The task of the new EU27 is to minimise the negative consequences of Brexit while capitalising on the opportunities created. But this will be complicated by the UK’s exercise of its much-desired freedom to negotiate its own trade deals. The agriculture and food sectors will be particularly affected. If the UK makes a deal with the US, it is likely to be considerably more favourable to the US than the Transatlantic Trade and Investment Pact (TTIP) would have been, partly because the UK is in general sympathetic to the US regulatory approach and also because it will be the weaker partner in the negotiation. The UK will be keen to show that it no longer needs the EU to make its trade deals, but it will be without the analytical and negotiating resources available to the US. Thus GM crops, hormones in beef and antibiotics in chicken will probably cross the Atlantic, since the UK is a net importer of food. This will further complicate any new trade relationship between the UK and the EU.
A New World Order
The biggest challenge facing the new EU27 is, however, one faced by the world as a whole: the threat to the international economic order. This order had two characteristics: it was avowedly universal in character, and it was intended to be a rules-based system. Trade and investment benefited from this.
From the end of the Second World War, the international trade regime was intended to be universal in coverage, even if the GATT and the World Trade Organisation, its successor, had restricted membership. Even now, not all countries are members of WTO, and the WTO process is stalled in any case. Instead we see a proliferation of regional trade agreements (RTAs) involving various combinations of countries and with no standard coverage. The EU has in recent years pursued its own trade agreements as a result of the stalled WTO process.
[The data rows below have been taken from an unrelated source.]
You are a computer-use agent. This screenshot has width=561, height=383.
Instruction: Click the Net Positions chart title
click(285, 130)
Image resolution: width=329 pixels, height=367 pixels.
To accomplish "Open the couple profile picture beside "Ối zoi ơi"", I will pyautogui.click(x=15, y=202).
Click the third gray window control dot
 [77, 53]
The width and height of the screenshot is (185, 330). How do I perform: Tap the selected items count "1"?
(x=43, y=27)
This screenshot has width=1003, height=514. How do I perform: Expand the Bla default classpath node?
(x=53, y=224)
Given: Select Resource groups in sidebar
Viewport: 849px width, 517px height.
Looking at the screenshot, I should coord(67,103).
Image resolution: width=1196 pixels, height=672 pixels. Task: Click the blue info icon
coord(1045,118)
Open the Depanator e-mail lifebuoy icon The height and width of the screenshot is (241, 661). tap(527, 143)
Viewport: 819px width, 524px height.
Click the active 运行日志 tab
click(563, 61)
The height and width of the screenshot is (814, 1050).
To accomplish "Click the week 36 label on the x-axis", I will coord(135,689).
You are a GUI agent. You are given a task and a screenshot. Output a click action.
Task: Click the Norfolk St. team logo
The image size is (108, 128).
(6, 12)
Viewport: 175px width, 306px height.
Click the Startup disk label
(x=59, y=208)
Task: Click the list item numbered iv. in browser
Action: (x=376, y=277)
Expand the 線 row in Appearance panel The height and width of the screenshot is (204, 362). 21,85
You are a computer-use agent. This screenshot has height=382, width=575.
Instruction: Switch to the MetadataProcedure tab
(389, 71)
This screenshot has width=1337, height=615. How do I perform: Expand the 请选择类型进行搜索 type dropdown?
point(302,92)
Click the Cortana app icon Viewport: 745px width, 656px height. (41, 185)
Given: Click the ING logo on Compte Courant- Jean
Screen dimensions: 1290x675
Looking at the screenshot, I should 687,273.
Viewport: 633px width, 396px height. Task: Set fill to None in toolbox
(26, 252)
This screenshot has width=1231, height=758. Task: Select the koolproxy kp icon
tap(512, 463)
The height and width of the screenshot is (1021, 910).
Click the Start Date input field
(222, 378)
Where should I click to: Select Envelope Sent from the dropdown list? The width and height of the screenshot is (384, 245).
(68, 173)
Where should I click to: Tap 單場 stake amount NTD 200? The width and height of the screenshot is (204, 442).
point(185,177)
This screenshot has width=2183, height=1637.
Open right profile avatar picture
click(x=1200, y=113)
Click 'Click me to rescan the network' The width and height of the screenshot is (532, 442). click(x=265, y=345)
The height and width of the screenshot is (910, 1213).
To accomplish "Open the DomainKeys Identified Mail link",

The old rules no longer apply. Military conflicts are increasingly automated, with little regard to the principles of international law. Economic sanctions are imposed on countries, assets are frozen and individuals are refused travel, without any agreed process or right of appeal. To the extent that these measures have replaced actual warfare they are to be welcomed, but they undermine the concepts of justice systems at the international level and can in fact encourage warfare later on. Within the EU, this undermining of the rules-based system can be seen in the weakening of economic criteria in government finances, as well as in the weakening of the Schengen agreement and the rejection of the EU system by the current governments in Poland and Hungary.
Finally, the US President is currently an additional key contributor to global political and economic uncertainty. His kindest supporters will say that this is part of a grand strategy, but nothing he has said or done provides confidence that he understands what he is talking about, or means what he says. This makes the EU’s efforts to navigate an uncertain world that much more difficult. The abandonment of the Transatlantic Trade and Investment Pact (TTIP) is not a catastrophe: it was a US initiative that was regarded with great suspicion by many Europeans, and trade and investment between Europe and the United States will continue to grow in any case. However, the Trump administration has cut back on development assistance and is still repudiating the Paris Agreement on climate change. These steps strike at core issues for the EU, issues that Europeans care about and take seriously. The EU and other groupings will have to make considerable efforts to meet the global shortfalls and maintain momentum.
The existing order is under threat. The consequences for economic growth are serious, and the policy response has to be bold and vigorous. Some voices call for a return to the WTO, reform of the United Nations Security Council, more resources for the International Criminal Court, and so on. All of these changes would be welcome but much more is needed.
Traditional diplomacy will help. However, there is a need for a new approach, one that engages the business sector far more deeply and comprehensively. On both sides of the Atlantic there are people, funds and technologies which, if jointly engaged, could benefit not only those directly concerned but the world economy as a whole. There is no need for another summit where PowerPoint substitutes for thought. But there is a need for something different; new ideas, trade and investment projects on a scale and of a scope that can capture the imagination and point to promising paths of business growth.